**EXERCISE GOAL**
Reproduce the following material verbatim, line for line, without any alteration.

** START OF DATA PROVIDED **

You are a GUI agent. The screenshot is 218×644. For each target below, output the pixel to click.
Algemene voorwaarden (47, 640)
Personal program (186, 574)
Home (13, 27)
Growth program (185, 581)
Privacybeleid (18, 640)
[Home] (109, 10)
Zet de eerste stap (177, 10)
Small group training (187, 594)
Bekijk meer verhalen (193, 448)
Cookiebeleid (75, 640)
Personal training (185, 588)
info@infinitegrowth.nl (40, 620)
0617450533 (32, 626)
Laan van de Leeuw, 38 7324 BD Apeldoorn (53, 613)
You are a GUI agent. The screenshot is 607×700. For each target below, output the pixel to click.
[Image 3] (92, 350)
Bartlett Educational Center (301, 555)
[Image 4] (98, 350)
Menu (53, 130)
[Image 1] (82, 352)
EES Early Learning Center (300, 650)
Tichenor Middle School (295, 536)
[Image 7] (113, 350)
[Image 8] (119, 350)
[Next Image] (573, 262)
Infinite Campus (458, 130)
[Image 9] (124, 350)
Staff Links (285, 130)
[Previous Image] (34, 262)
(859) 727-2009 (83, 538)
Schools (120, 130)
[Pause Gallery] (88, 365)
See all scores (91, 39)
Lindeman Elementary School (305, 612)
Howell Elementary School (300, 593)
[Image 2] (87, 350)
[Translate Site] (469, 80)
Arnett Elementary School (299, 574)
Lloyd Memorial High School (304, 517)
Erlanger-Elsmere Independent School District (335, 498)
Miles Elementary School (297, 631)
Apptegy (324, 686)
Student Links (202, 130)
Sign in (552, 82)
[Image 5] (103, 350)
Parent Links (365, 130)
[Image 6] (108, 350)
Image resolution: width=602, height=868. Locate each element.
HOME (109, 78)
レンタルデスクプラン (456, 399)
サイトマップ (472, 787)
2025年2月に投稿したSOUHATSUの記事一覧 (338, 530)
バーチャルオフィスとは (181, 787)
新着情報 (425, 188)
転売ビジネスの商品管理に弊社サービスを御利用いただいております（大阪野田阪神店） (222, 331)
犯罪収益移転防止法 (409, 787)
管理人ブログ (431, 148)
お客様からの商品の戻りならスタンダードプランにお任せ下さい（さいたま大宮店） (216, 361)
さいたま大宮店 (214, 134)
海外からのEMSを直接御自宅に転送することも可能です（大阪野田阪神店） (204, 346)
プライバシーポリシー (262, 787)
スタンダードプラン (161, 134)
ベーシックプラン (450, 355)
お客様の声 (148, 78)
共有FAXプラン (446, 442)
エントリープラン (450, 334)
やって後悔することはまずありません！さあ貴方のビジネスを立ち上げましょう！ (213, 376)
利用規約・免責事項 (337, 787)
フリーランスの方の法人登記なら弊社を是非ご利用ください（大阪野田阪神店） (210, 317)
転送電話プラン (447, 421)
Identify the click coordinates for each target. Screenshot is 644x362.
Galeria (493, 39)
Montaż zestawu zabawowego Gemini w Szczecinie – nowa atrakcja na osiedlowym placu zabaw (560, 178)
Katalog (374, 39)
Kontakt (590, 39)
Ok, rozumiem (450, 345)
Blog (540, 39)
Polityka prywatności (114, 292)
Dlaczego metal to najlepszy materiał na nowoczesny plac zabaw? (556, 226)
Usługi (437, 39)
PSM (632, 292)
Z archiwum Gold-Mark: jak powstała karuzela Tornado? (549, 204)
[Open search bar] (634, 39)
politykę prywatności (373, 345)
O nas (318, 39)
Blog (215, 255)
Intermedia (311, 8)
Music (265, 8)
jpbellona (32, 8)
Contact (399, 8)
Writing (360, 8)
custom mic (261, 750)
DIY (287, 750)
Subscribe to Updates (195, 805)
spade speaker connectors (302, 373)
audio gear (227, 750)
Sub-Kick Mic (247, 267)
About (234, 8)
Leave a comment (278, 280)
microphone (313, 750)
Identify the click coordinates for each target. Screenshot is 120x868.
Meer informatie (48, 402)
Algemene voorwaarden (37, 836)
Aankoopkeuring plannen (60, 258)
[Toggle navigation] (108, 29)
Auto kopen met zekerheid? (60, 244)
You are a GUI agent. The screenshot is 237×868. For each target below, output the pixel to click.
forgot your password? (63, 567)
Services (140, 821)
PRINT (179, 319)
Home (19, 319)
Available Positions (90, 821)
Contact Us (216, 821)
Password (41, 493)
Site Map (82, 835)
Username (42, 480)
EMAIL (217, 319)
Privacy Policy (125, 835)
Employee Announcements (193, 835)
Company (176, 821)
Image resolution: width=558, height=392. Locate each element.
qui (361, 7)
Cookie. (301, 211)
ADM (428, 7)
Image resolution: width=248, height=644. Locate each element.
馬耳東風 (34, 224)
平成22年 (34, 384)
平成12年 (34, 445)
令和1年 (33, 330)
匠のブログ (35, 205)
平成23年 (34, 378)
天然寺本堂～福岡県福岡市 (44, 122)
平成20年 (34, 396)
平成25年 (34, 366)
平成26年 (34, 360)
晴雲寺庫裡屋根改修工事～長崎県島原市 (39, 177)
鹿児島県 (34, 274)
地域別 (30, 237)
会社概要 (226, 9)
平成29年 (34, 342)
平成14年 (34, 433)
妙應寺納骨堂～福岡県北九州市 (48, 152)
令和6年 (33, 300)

** END OF DATA PROVIDED **

**COMPLETE RESPONSE**
You are a GUI agent. The screenshot is 218×644. For each target below, output the pixel to click.
Algemene voorwaarden (47, 640)
Personal program (186, 574)
Home (13, 27)
Growth program (185, 581)
Privacybeleid (18, 640)
[Home] (109, 10)
Zet de eerste stap (177, 10)
Small group training (187, 594)
Bekijk meer verhalen (193, 448)
Cookiebeleid (75, 640)
Personal training (185, 588)
info@infinitegrowth.nl (40, 620)
0617450533 (32, 626)
Laan van de Leeuw, 38 7324 BD Apeldoorn (53, 613)
You are a GUI agent. The screenshot is 607×700. For each target below, output the pixel to click.
[Image 3] (92, 350)
Bartlett Educational Center (301, 555)
[Image 4] (98, 350)
Menu (53, 130)
[Image 1] (82, 352)
EES Early Learning Center (300, 650)
Tichenor Middle School (295, 536)
[Image 7] (113, 350)
[Image 8] (119, 350)
[Next Image] (573, 262)
Infinite Campus (458, 130)
[Image 9] (124, 350)
Staff Links (285, 130)
[Previous Image] (34, 262)
(859) 727-2009 (83, 538)
Schools (120, 130)
[Pause Gallery] (88, 365)
See all scores (91, 39)
Lindeman Elementary School (305, 612)
Howell Elementary School (300, 593)
[Image 2] (87, 350)
[Translate Site] (469, 80)
Arnett Elementary School (299, 574)
Lloyd Memorial High School (304, 517)
Erlanger-Elsmere Independent School District (335, 498)
Miles Elementary School (297, 631)
Apptegy (324, 686)
Student Links (202, 130)
Sign in (552, 82)
[Image 5] (103, 350)
Parent Links (365, 130)
[Image 6] (108, 350)
Image resolution: width=602, height=868. Locate each element.
HOME (109, 78)
レンタルデスクプラン (456, 399)
サイトマップ (472, 787)
2025年2月に投稿したSOUHATSUの記事一覧 (338, 530)
バーチャルオフィスとは (181, 787)
新着情報 (425, 188)
転売ビジネスの商品管理に弊社サービスを御利用いただいております（大阪野田阪神店） (222, 331)
犯罪収益移転防止法 (409, 787)
管理人ブログ (431, 148)
お客様からの商品の戻りならスタンダードプランにお任せ下さい（さいたま大宮店） (216, 361)
さいたま大宮店 (214, 134)
海外からのEMSを直接御自宅に転送することも可能です（大阪野田阪神店） (204, 346)
プライバシーポリシー (262, 787)
スタンダードプラン (161, 134)
ベーシックプラン (450, 355)
お客様の声 (148, 78)
共有FAXプラン (446, 442)
エントリープラン (450, 334)
やって後悔することはまずありません！さあ貴方のビジネスを立ち上げましょう！ (213, 376)
利用規約・免責事項 (337, 787)
フリーランスの方の法人登記なら弊社を是非ご利用ください（大阪野田阪神店） (210, 317)
転送電話プラン (447, 421)
Identify the click coordinates for each target. Screenshot is 644x362.
Galeria (493, 39)
Montaż zestawu zabawowego Gemini w Szczecinie – nowa atrakcja na osiedlowym placu zabaw (560, 178)
Katalog (374, 39)
Kontakt (590, 39)
Ok, rozumiem (450, 345)
Blog (540, 39)
Polityka prywatności (114, 292)
Dlaczego metal to najlepszy materiał na nowoczesny plac zabaw? (556, 226)
Usługi (437, 39)
PSM (632, 292)
Z archiwum Gold-Mark: jak powstała karuzela Tornado? (549, 204)
[Open search bar] (634, 39)
politykę prywatności (373, 345)
O nas (318, 39)
Blog (215, 255)
Intermedia (311, 8)
Music (265, 8)
jpbellona (32, 8)
Contact (399, 8)
Writing (360, 8)
custom mic (261, 750)
DIY (287, 750)
Subscribe to Updates (195, 805)
spade speaker connectors (302, 373)
audio gear (227, 750)
Sub-Kick Mic (247, 267)
About (234, 8)
Leave a comment (278, 280)
microphone (313, 750)
Identify the click coordinates for each target. Screenshot is 120x868.
Meer informatie (48, 402)
Algemene voorwaarden (37, 836)
Aankoopkeuring plannen (60, 258)
[Toggle navigation] (108, 29)
Auto kopen met zekerheid? (60, 244)
You are a GUI agent. The screenshot is 237×868. For each target below, output the pixel to click.
forgot your password? (63, 567)
Services (140, 821)
PRINT (179, 319)
Home (19, 319)
Available Positions (90, 821)
Contact Us (216, 821)
Password (41, 493)
Site Map (82, 835)
Username (42, 480)
EMAIL (217, 319)
Privacy Policy (125, 835)
Employee Announcements (193, 835)
Company (176, 821)
Image resolution: width=558, height=392. Locate each element.
qui (361, 7)
Cookie. (301, 211)
ADM (428, 7)
Image resolution: width=248, height=644. Locate each element.
馬耳東風 (34, 224)
平成22年 (34, 384)
平成12年 (34, 445)
令和1年 (33, 330)
匠のブログ (35, 205)
平成23年 (34, 378)
天然寺本堂～福岡県福岡市 (44, 122)
平成20年 (34, 396)
平成25年 (34, 366)
平成26年 (34, 360)
晴雲寺庫裡屋根改修工事～長崎県島原市 (39, 177)
鹿児島県 (34, 274)
地域別 (30, 237)
会社概要 (226, 9)
平成29年 (34, 342)
平成14年 (34, 433)
妙應寺納骨堂～福岡県北九州市 (48, 152)
令和6年 (33, 300)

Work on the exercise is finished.